══ THE DATA

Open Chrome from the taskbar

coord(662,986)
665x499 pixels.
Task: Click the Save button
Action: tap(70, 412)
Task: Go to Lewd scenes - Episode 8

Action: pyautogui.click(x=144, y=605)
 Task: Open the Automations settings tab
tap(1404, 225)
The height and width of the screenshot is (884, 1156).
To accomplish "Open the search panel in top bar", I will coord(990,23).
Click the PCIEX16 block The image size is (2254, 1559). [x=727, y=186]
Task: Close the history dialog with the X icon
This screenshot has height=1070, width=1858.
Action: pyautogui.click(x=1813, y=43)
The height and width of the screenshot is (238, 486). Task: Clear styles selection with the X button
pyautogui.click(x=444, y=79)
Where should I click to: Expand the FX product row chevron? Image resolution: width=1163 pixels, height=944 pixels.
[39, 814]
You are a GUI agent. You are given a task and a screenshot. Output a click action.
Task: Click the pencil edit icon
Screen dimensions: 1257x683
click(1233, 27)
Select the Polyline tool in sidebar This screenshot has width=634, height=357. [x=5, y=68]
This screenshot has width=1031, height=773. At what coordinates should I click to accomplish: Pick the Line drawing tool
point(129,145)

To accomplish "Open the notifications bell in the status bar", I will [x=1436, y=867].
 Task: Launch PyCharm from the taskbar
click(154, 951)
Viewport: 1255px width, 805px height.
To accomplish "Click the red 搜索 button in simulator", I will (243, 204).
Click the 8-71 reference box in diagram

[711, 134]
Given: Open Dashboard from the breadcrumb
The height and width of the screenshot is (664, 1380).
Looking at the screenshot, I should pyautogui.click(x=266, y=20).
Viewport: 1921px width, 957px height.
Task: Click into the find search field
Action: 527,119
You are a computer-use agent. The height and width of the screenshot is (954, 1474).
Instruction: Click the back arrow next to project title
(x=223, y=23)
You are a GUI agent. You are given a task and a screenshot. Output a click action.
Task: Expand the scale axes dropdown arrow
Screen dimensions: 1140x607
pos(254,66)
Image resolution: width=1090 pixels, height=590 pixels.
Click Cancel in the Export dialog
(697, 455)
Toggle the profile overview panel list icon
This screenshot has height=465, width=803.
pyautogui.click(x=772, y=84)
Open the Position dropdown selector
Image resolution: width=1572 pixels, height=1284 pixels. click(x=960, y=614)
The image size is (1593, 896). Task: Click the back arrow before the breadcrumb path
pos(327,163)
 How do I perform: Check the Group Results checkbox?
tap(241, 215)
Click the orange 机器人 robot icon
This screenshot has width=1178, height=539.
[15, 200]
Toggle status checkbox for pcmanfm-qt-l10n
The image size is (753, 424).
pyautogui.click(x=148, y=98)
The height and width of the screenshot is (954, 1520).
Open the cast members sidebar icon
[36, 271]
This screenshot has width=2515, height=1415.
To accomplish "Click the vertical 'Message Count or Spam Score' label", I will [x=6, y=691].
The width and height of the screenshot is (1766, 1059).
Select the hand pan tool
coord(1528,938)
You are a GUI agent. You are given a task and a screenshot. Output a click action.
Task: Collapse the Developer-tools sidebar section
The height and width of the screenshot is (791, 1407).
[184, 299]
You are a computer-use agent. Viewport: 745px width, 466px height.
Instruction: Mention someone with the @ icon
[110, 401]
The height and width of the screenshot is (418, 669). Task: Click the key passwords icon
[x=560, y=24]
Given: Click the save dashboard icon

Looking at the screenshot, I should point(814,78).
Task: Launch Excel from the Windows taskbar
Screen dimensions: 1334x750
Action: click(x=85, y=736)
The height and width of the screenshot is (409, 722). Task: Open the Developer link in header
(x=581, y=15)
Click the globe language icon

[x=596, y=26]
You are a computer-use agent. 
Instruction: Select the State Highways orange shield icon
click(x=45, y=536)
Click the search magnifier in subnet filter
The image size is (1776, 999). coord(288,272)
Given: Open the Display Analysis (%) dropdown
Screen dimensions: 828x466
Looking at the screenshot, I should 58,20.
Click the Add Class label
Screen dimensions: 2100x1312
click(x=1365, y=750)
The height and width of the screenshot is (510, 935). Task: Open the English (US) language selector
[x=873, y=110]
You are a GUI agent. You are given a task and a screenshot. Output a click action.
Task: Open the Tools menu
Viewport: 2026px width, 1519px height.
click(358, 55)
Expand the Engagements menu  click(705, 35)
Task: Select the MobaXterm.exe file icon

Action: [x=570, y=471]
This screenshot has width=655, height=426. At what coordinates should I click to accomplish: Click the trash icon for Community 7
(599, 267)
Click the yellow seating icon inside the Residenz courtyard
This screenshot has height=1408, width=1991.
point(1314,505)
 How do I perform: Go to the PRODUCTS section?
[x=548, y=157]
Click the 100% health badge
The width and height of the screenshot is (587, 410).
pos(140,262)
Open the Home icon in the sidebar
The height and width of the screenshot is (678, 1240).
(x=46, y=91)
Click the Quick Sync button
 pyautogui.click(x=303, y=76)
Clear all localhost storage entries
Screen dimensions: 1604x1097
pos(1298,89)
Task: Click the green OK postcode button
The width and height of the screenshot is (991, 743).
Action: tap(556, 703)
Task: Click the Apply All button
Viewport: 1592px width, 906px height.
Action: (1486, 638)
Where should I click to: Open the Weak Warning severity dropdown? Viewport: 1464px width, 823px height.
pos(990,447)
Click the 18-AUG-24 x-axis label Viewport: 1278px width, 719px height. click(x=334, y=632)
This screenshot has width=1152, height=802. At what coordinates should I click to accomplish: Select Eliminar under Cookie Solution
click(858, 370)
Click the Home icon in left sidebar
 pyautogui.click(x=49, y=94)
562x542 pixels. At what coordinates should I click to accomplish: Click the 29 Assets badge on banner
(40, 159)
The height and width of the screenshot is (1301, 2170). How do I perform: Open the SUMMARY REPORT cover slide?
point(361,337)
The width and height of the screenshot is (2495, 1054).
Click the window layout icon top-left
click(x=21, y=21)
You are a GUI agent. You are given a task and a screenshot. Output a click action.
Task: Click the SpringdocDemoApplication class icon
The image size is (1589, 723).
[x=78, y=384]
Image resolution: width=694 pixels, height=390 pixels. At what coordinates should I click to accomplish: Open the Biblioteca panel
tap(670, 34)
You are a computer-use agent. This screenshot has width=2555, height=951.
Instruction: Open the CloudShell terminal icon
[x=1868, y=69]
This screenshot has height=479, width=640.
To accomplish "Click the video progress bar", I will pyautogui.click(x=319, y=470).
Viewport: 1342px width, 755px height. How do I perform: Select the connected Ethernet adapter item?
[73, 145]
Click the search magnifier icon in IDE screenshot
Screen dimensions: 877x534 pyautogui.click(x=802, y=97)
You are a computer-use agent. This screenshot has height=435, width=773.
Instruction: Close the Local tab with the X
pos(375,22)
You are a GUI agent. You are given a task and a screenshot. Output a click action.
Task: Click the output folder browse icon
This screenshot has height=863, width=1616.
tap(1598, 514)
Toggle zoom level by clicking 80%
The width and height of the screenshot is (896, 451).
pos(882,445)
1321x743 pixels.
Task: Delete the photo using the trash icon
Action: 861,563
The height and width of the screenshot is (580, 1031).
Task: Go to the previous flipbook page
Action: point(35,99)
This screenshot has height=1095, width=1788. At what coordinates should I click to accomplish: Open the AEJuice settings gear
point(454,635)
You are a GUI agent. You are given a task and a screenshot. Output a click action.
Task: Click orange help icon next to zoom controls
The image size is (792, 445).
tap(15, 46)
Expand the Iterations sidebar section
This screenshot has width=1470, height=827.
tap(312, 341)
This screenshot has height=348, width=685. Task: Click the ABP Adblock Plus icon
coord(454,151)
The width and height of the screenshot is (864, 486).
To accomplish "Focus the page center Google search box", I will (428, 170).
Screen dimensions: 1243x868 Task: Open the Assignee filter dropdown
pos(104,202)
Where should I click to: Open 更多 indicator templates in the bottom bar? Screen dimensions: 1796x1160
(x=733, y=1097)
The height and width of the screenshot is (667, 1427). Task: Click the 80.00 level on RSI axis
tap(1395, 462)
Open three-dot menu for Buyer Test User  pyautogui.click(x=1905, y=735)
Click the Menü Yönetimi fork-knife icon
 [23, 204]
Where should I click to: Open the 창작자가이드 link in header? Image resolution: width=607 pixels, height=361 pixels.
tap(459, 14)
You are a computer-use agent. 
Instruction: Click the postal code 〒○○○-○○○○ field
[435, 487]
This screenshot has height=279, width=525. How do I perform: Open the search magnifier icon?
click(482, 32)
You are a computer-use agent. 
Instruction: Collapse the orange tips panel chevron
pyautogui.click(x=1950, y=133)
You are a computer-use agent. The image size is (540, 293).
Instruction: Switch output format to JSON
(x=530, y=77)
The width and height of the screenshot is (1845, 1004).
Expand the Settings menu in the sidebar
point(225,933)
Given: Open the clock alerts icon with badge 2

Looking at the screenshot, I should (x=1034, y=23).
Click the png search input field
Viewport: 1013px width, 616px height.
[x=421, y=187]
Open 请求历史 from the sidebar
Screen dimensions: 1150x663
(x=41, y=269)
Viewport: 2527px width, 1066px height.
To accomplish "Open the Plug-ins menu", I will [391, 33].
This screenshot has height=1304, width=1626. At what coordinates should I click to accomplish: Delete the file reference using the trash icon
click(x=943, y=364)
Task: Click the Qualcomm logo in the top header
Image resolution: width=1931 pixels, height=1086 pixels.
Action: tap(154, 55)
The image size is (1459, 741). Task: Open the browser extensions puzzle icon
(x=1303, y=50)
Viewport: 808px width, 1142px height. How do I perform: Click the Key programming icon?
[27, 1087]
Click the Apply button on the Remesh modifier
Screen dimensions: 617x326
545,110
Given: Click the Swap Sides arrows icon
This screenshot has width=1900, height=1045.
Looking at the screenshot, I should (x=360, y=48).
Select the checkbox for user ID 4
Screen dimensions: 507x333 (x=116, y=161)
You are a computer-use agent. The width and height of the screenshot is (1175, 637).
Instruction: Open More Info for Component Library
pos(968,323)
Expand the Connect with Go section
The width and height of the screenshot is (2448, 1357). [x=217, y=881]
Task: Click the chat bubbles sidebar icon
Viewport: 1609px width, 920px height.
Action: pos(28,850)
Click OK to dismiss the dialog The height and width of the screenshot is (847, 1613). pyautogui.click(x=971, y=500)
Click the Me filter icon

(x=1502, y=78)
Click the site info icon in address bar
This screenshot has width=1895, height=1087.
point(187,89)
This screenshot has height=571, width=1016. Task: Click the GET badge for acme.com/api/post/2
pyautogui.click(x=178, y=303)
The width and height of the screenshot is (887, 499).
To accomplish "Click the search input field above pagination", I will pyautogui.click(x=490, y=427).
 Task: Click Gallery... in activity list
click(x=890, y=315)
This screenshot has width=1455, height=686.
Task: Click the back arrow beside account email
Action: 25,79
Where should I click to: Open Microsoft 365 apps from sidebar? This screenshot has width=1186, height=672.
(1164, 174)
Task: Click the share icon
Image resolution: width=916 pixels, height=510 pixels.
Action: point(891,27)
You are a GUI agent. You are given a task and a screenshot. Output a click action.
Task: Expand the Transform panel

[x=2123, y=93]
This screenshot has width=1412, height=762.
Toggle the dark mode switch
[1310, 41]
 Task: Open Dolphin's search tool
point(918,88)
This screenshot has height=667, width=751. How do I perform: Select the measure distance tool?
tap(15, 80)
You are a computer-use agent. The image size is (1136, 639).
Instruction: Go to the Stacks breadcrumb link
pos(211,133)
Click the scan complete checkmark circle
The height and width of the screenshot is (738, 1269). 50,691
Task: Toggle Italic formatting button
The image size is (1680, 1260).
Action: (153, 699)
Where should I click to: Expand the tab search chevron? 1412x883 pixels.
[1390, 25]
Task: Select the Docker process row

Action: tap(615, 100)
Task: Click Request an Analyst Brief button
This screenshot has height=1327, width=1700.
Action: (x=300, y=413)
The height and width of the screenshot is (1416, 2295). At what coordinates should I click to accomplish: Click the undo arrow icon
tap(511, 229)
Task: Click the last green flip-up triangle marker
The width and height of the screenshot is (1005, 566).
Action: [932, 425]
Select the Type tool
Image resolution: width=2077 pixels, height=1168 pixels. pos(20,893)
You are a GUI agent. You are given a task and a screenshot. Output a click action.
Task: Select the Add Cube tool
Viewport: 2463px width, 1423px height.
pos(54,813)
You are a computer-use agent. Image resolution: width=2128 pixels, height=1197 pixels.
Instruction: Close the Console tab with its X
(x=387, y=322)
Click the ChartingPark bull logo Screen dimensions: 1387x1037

════

*PROBLEM TO WORK ON:* The line containing "Where should I click to: Expand the tab" and all lines after it, through the end of the entries above, are to be returned exactly and alone.

*SOLUTION:*
Where should I click to: Expand the tab search chevron? 1412x883 pixels.
[1390, 25]
Task: Select the Docker process row

Action: tap(615, 100)
Task: Click Request an Analyst Brief button
This screenshot has height=1327, width=1700.
Action: (x=300, y=413)
The height and width of the screenshot is (1416, 2295). At what coordinates should I click to accomplish: Click the undo arrow icon
tap(511, 229)
Task: Click the last green flip-up triangle marker
The width and height of the screenshot is (1005, 566).
Action: [932, 425]
Select the Type tool
Image resolution: width=2077 pixels, height=1168 pixels. pos(20,893)
You are a GUI agent. You are given a task and a screenshot. Output a click action.
Task: Select the Add Cube tool
Viewport: 2463px width, 1423px height.
pos(54,813)
You are a computer-use agent. Image resolution: width=2128 pixels, height=1197 pixels.
Instruction: Close the Console tab with its X
(x=387, y=322)
Click the ChartingPark bull logo Screen dimensions: 1387x1037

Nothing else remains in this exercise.